In Uttar Pradesh’s Mirzapur district, Ms Usha Bharti was lucky to have her family’s support when she signed up for a programme in 2023 that trains women to drive electric rickshaws.
Launched by Development Alternatives in 2022, a social enterprise based in Delhi, the programme is a wider effort to promote safe mobility for females and empower them socio-economically through NTLs.
Ms Bharti, 32, is now able to boost her family’s income and support the education of her three children. She earns around 15,000 rupees (S$232) a month, a similar amount to what her husband, also an e-rickshaw driver, earns.
Today, she zips across roads in and around Rajpur Amghat village in her red rickshaw, negotiating not just deep potholes but also entrenched patriarchy.
While learning how to drive was no challenge for her, it took a while to get used to the derisive stares and comments from locals in this largely rural area.
“People would say, ‘Look, a woman is driving a rickshaw... God knows what will happen next’,” she recollected.
“I felt a bit odd, but then I thought, what does it matter what people say or think? We need to be concerned with ourselves, we should run our rickshaw and focus on our work,” said Ms Bharti.
Tackling such regressive attitudes head on has made her feel like Lakshmibai Newalkar, the legendary 19th-century queen of Jhansi in Uttar Pradesh, who confronted British colonial forces on the battlefield, she said.
“It has really increased my courage... I can talk to people, meet them, and go wherever I want.
“My biggest happiness is that I have learnt how to drive an e-rickshaw and I am keeping my children happy. I am earning money and getting them educated. I have become competent.”
Another advantage is that she gets paid on the spot by passengers, unlike when working in home-based businesses where clients often insist on paying later.
Around 110 women from low-income groups in Mirzapur district today drive their own e-rickshaws, which they bought with low-interest loans.
“As proud pioneers, these women provide a safety net for women entrepreneurs, and school and college-going girls,” said Ms Kanika Verma, vice-president at Development Alternatives.
The goal is to scale this up to 1,000 “e-rickshaw entrepreneurs” across four districts of Uttar Pradesh by June 2025.
These women have formed a support group and are training others to become e-rickshaw drivers and, if needed, convince their families to allow them to step out and work.
A key reason for choosing e-rickshaws is to break away from the traditional enterprises women usually set up and run in India, and address their desire to do more.
“The narrative that this is all women can do – because they need to be in the house as they don’t have access to safe transport – must be challenged,” Ms Verma told ST.

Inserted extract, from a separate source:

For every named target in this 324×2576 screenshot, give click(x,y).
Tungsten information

“So we wanted to flip the question... What if women are at the forefront of safe mobility? What if they are the ones who enable all these other women entrepreneurs to come out of the house and set up their own businesses?” she added.

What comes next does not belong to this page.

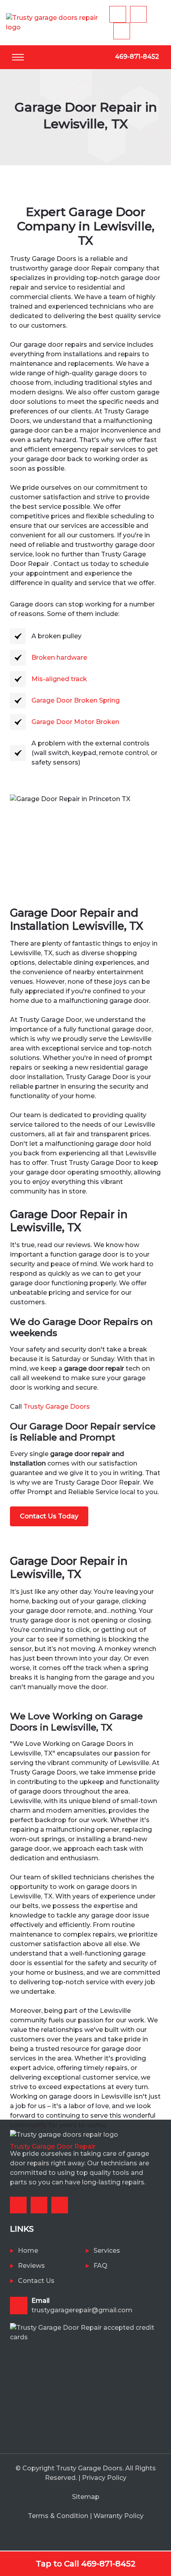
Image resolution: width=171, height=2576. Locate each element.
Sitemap (85, 2497)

Mr Shrinivas Rao, national lead of Azad Foundation, a non-profit organisation based in Delhi, said the biggest restriction patriarchy imposes on a woman is mobility, limiting her freedom to exercise her choices.
NTLs undo this by taking women out of “the comfort zone of their homes and exposing them to a challenging territory”.
“And because you are swimming against the tide, it makes you stronger. And this strength gives you the confidence and ability to exercise different choices that you want to make,” he said.
Along with its partners, the foundation has trained around 5,000 women to become taxi, truck and bus drivers since 2008, and helped them secure jobs.
But several challenges still need to be tackled to promote female employment, including something as basic as access to toilets for women.
“Unless and until there are more facilities like childcare facilities, working women hostels, safe and hygienic washrooms, it will be very difficult for women to come into the workforce,” added Mr Rao.